■ ZU ERLEDIGENDE AUFGABE
Geben Sie aus dem Kommentar zur Europawahl den Abschnitt von „Aber so umfangreich“ bis einschließlich „nicht funktionieren kann.“ wortgetreu aus.

■ BEREITGESTELLTER AUSZUG
_ _ _
(pri) In der Europäischen Union herrscht Panik, denn die anstehende Wahl zum Europaparlament verheißt nichts Gutes, vielmehr erkleckliche Zugewinne jener Parteien, die – ob rechts oder links – pauschal als »populistisch« bezeichnet werden. Der holländische SP-Spitzenkandidat Timmermans nannte sie eine »Schicksalswahl«, und landauf, landab wird – mit gutem Recht – vor rechten Demagogen, Rechtsradikalen und Rechtsextremisten gewarnt. Denn tatsächlich sind sie es, die derzeit das Bild in vielen EU-Mitgliedsstaaten prägen – in Ungarn, Italien, Polen, Österreich vor allem, aber auch in den Niederlanden, in Frankreich, in Estland, Tschechien, Rumänien, Bulgarien, etlichen skandinavischen Ländern und nicht zuletzt hierzulande sind sie im Vormarsch.
Aber so umfangreich und alarmistisch auch die Lagebeschreibung ist, so wenig wird über die Ursachen gesprochen. Man könnte meinen, die Orban, Salvini, Kaczynski, Strache, Wilders, Le Pen, Gauland und andere seien vom Himmel gefallen; dabei war und ist es die EU selbst, die sie hervorgebracht und stark gemacht hat. Und dies nicht nur wegen des bürokratischen Wasserkopfes der Behörde, dieser oder jener Einzelentscheidung in Brüssel oder Straßburg oder sonstiger behebbarer Mängel, sondern weil das von ihr verkündete Konzept der gemeinsamen, einvernehmlichen Verfolgung politischer Ziele durch mehr als zwei Dutzend europäischer Staaten auf dem Fundament einer kapitalistischen Gesellschaftsordnung nicht funktionieren kann.
Denn für die systemimmanente Wirtschaftswissenschaft ist nun einmal »die Dynamik der Konkurrenz (…) im Kapitalismus die treibende Kraft der Produktivkraftentwicklung … Die kapitalistische Konkurrenz funktioniert also nur dadurch, dass es Gewinner, die belohnt, und Verlierer, die bestraft werden, gibt.« Mithin taugt die Schillersche Vision »Alle Menschen werden Brüder« nicht als Wert kapitalistischen Agierens. Es geht vielmehr ums genaue Gegenteil: Alle Menschen sind Konkurrenten. Und jeder ist angehalten, kompromisslos nach dem eigenen Vorteil zu streben – und sei es auf Kosten des Nebenmannes. Was so nach kapitalistischem Maßstab für das Zusammenleben der Menschen gilt, ist erst recht Richtschnur für die Beziehungen zwischen Staaten. Sie alle funktionieren – mehr oder weniger laut – nach dem Motto »Wir, als Staat, Land, Volksgruppe – zuerst!«
Genau danach handeln die Mitgliedsstaaten der EU. Und daraus ergeben sich die meisten der gegenwärtigen Konflikte. Der Umgang mit Geflüchteten im Mittelmeer ist dafür das wohl überzeugendste Beispiel. Erst waren es die starken europäischen Mittelmächte wie Deutschland oder Österreich, die das für sie bequeme Prinzip durchsetzten, dass Flüchtlinge das Problem jenes Landes sind, auf dem sie erstmals europäischen Boden betreten. Nach dieser »Dublin-Regel« mussten sie sich keine Sorge machen, von Flüchtenden je behelligt zu werden, ganz im Gegensatz zu den Anrainern des Mittelmeers oder den Randstaaten mit ihren kilometerweiten Außengrenzen. Sie traf die Zunahme der Migration aus der Armut nach Europa – und sie hatten plötzlich keine »Brüder« mehr. Die meisten nahmen murrend die zusätzlichen Lasten auf sich, konnten aber allein die dadurch entstehenden inneren Probleme nicht bewältigen. Die Folge waren wachsender Unmut in der Bevölkerung, der schnell Wortführer fand, und damit die Ausbreitung rechtsdemagogischer Parolen. Selbsternannte »starke Männer« griffen sie auf und münzten sie in Wählerstimmen um; Matteo Salvini in Italien ist eines dieser Produkte kapitalismuskonformer EU-Politik.
_ _ _
■ ANGEZEIGTE INFORMATIONEN
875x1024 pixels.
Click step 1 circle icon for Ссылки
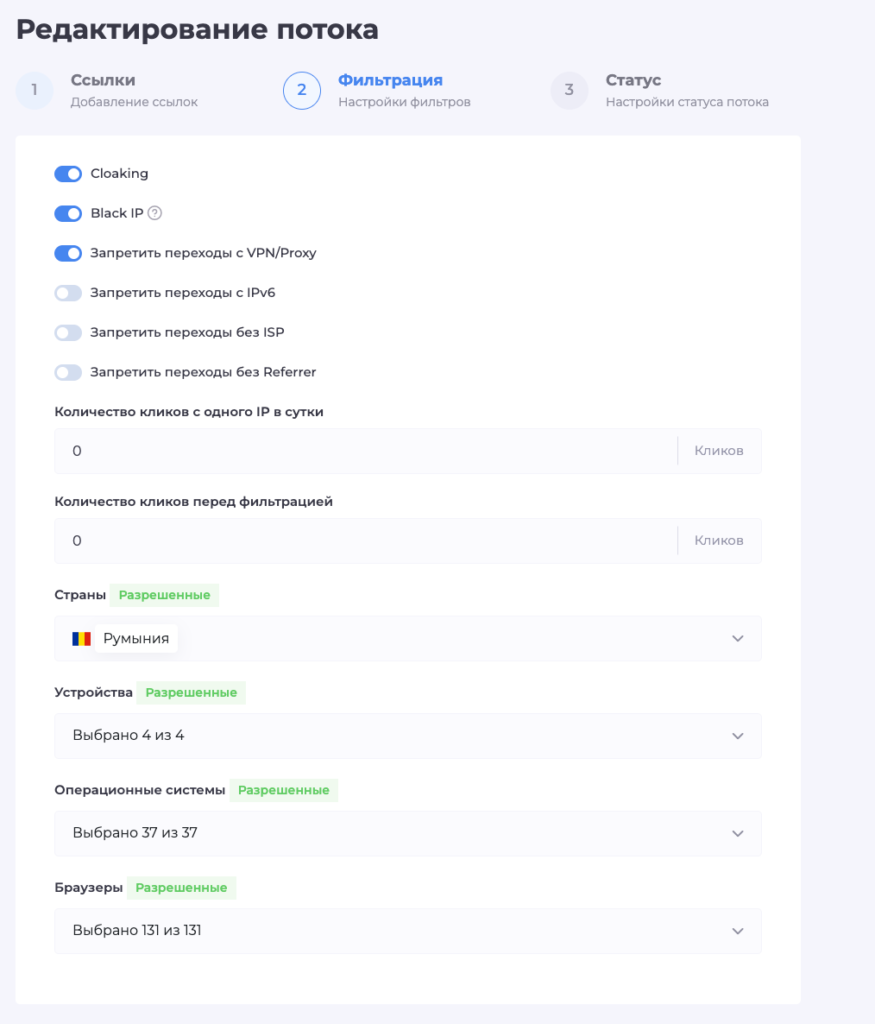point(34,90)
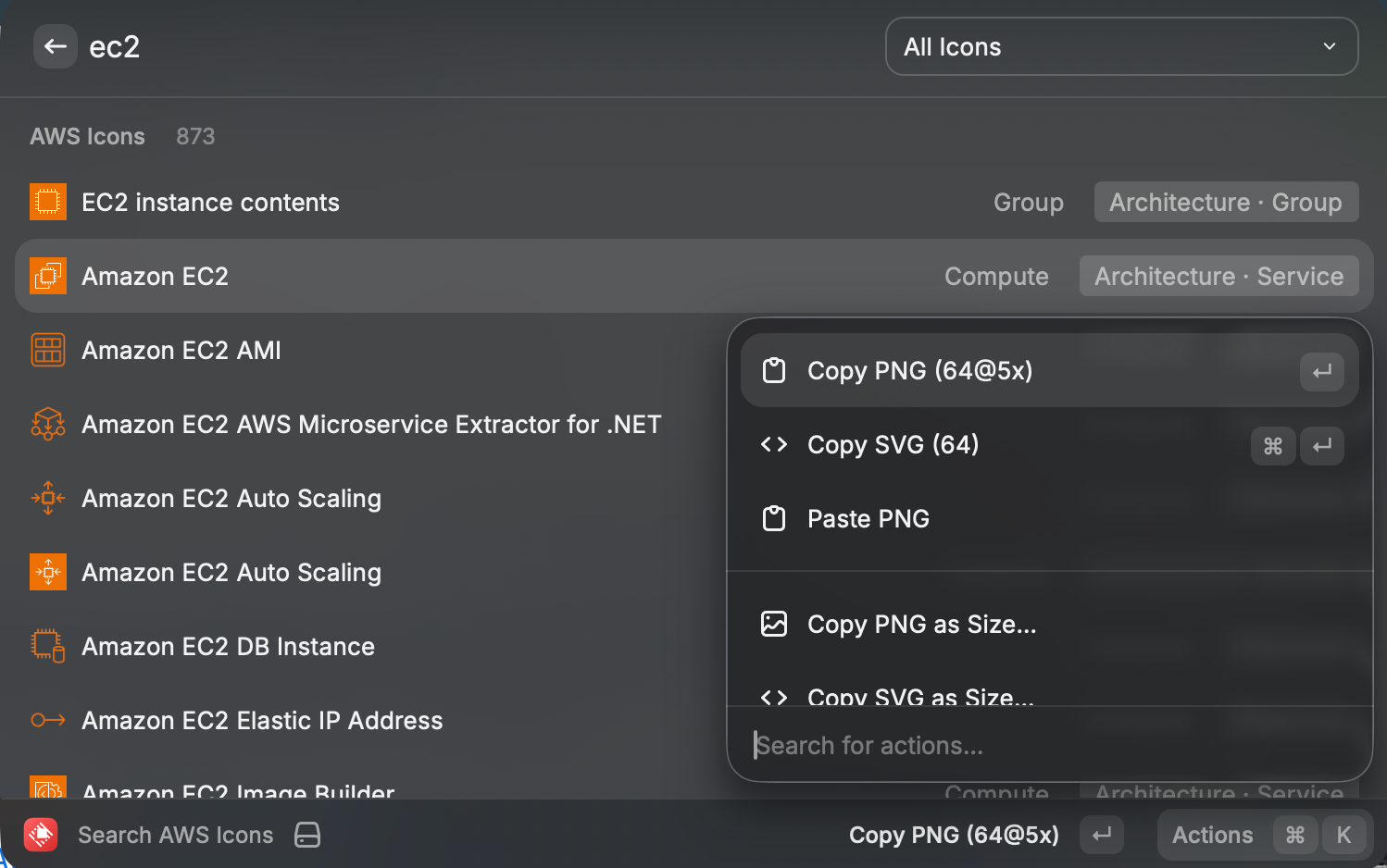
_ _ _
■ ANTWORT ZUR AUFGABE
Aber so umfangreich und alarmistisch auch die Lagebeschreibung ist, so wenig wird über die Ursachen gesprochen. Man könnte meinen, die Orban, Salvini, Kaczynski, Strache, Wilders, Le Pen, Gauland und andere seien vom Himmel gefallen; dabei war und ist es die EU selbst, die sie hervorgebracht und stark gemacht hat. Und dies nicht nur wegen des bürokratischen Wasserkopfes der Behörde, dieser oder jener Einzelentscheidung in Brüssel oder Straßburg oder sonstiger behebbarer Mängel, sondern weil das von ihr verkündete Konzept der gemeinsamen, einvernehmlichen Verfolgung politischer Ziele durch mehr als zwei Dutzend europäischer Staaten auf dem Fundament einer kapitalistischen Gesellschaftsordnung nicht funktionieren kann.